The therapeutic range is approximately 0.5 to 2.0 pg/ml.
The pharmacokinetic parameters of mexiletine are not affected by food intake, however it is advisable to take mexiletine after food in order to reduce the incidence of gastrointestinal adverse effects.
Distribution
The apparent volume of distribution is large (5 to 10 L/kg) reflecting the extensive uptake of the drug by tissues.
Protein binding has been estimated to be about 55 to 70 %.
Mexiletine crosses the placental barrier and diffuses into breast milk.
Biotransformation
Mexiletine is mainly (90%) metabolized in the liver by CYP2D6 enzymes and is also a substrate of CYP1A2. Its metabolic pathways include aromatic and aliphatic hydroxylation, dealkylation, deamination and N-oxidation. Mexiletine metabolites are submitted to further conjugation with glucuronic acid (phase II metabolism) with major metabolites being p-hydroxymexiletine, hydroxy-methylmexiletine and N-hydroxymexiletine.
Mexiletine pharmacokinetics are characterised by significantly lower total and renal clearance resulting in prolonged elimination half-life, higher exposure and lower volume of distribution in poor CYP2D6 metabolisers compared to extensive metabolisers.
Approximately 10 % is excreted unchanged by the kidney.
Elimination
The elimination half-life is 5 – 15 hours. Excretion of mexiletine essentially occurs through the kidney (90 % of the dose, including 10 % as unchanged mexiletine).

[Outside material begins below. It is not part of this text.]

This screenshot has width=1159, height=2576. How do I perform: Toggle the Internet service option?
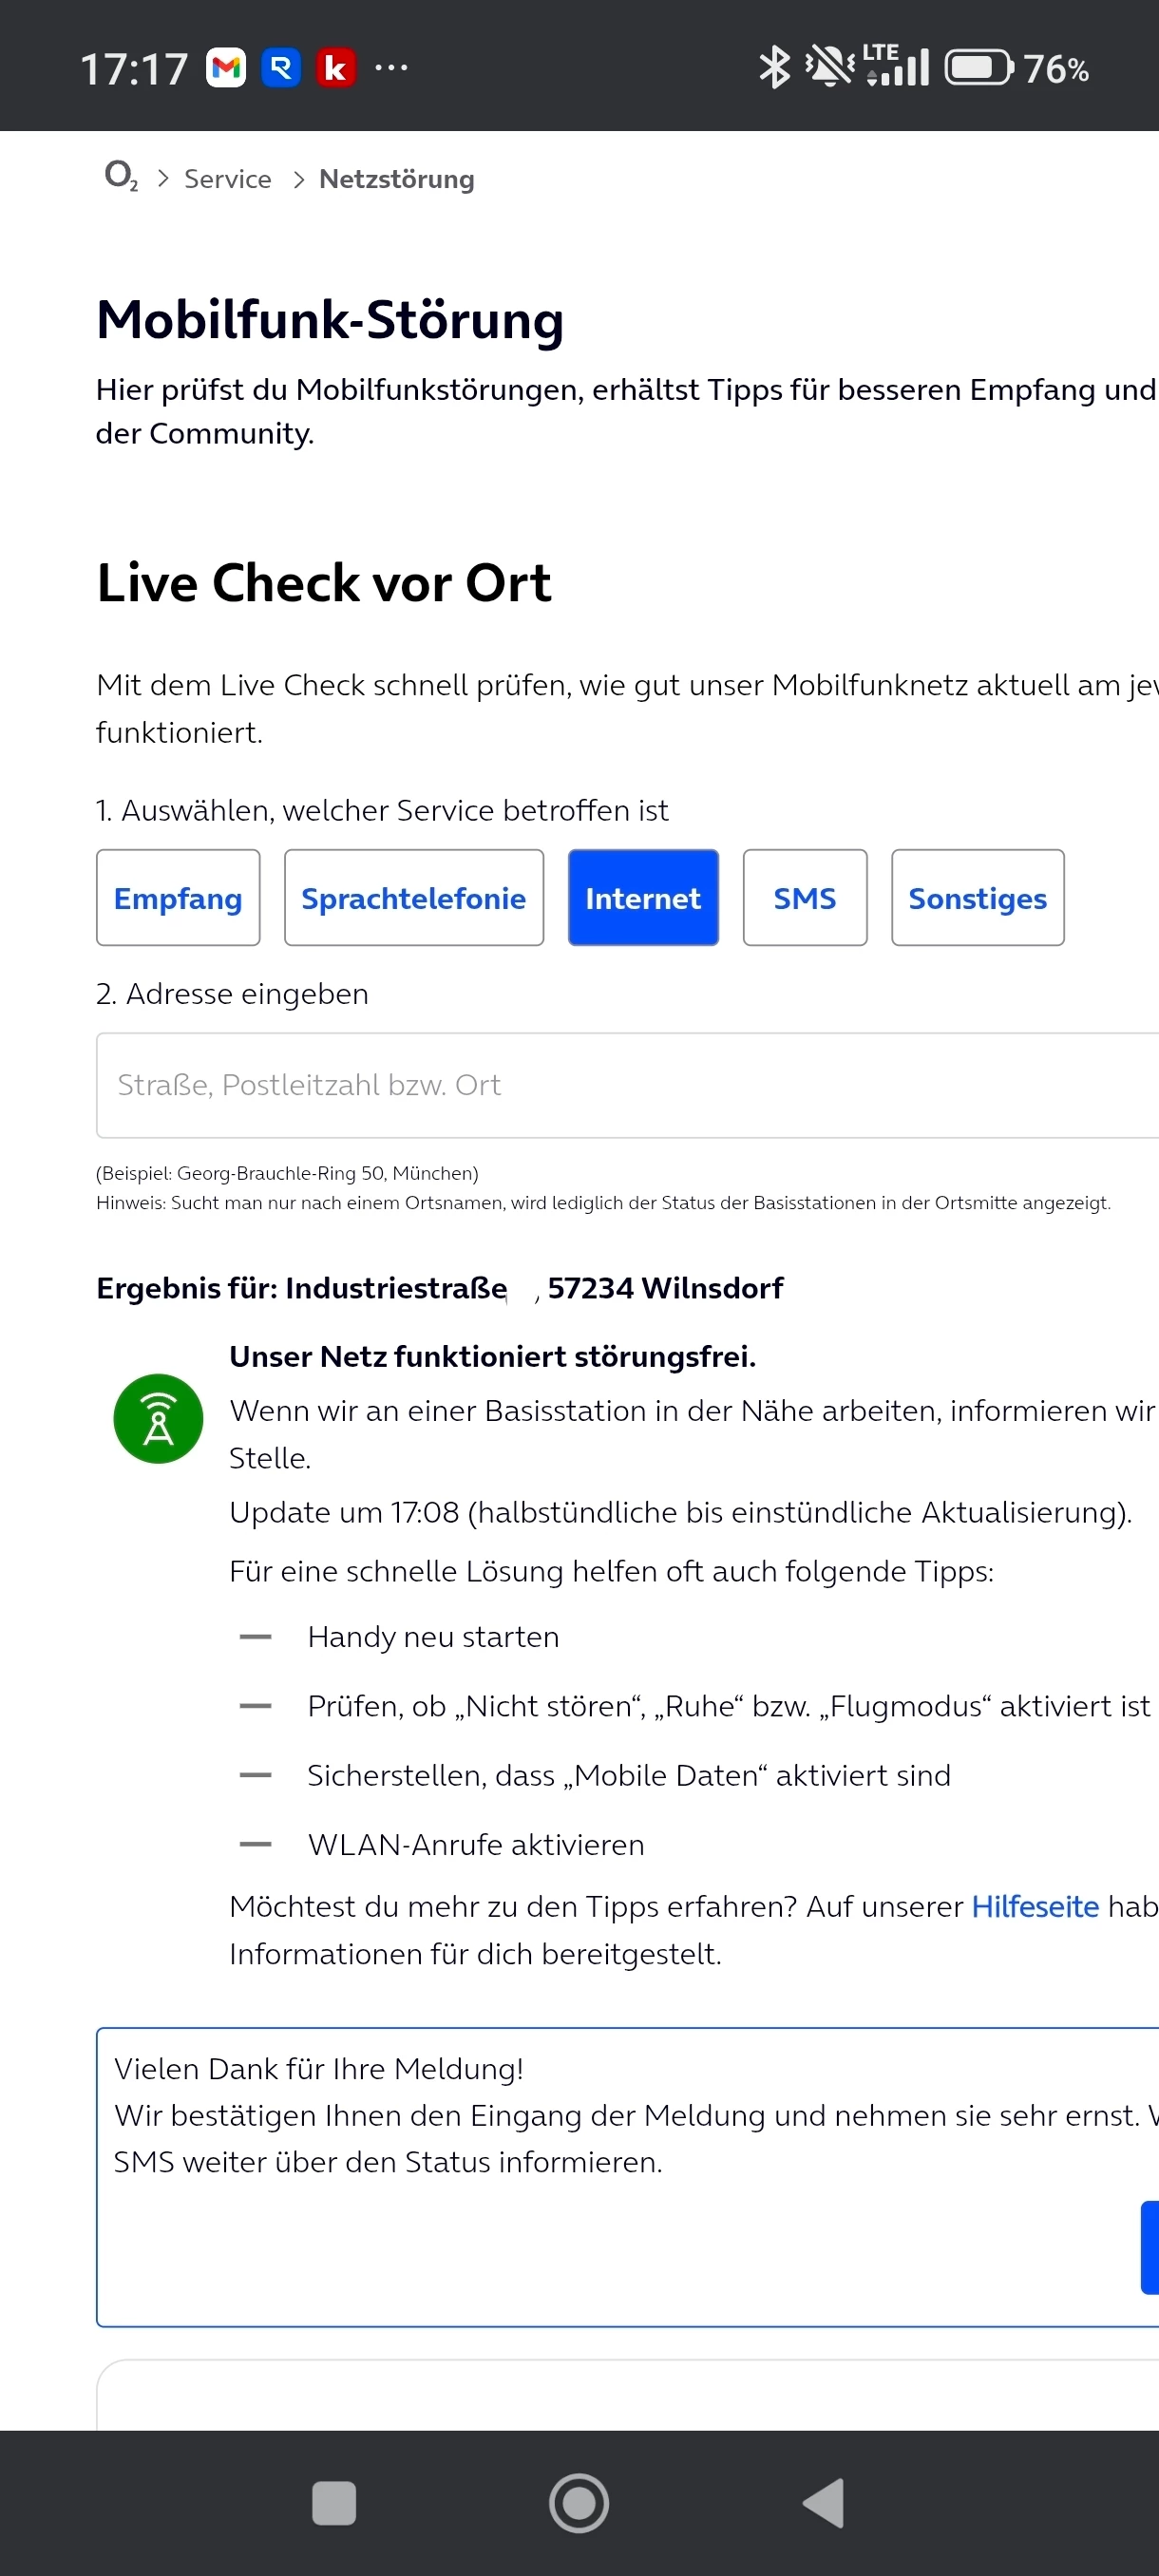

Renal clearance varies with urine pH, but this is unlikely to have clinical significance.
Linearity/non-linearity
A linear relationship between mexiletine dose and plasma concentration has been observed in the dose range of 50 to 600 mg.
Special populations
Hepatic impairment prolongs the elimination half-life of mexiletine. In eight patients with moderate to severe liver disease, the mean half-life was approximately 25 hours.
Consistent with the limited renal elimination of mexiletine, little change in the halflife has been detected in patients with reduced renal function. In eight patients with creatinine clearance less than 10 ml/min, the mean plasma elimination half-life was 15.7 hours; in seven patients with creatinine clearance between 11–40 ml/min, the mean half-life was 13.4 hours.
5.3 Preclinical safety data
6 PHARMACEUTICAL PARTICULARS
6.1 List of excipients
Capsule content:
Maize starch
Silica, colloidal anhydrous
Magnesium stearate (E572)
Capsule shell:
Titanium dioxide (E171)
Gelatin
6.2 Incompatibilities
Not applicable.
6.3 Shelf life
27 months.
6.4 Special precautions for storage
Store below 30 °C.
6.5 Nature and contents of container
Mexiletine Hard Capsules are packed in PVC/PVDC/aluminium blisters. Each blister contains 10 or 14 capsules.
Pack sizes: 30, 50, 56, 84, 100, 200 hard capsules.
Not all pack sizes may be marketed.
6.6 Special precautions for disposal
6.6 Special precautions for disposalAny unused medicinal product or waste material should be disposed of in accordance with local requirements.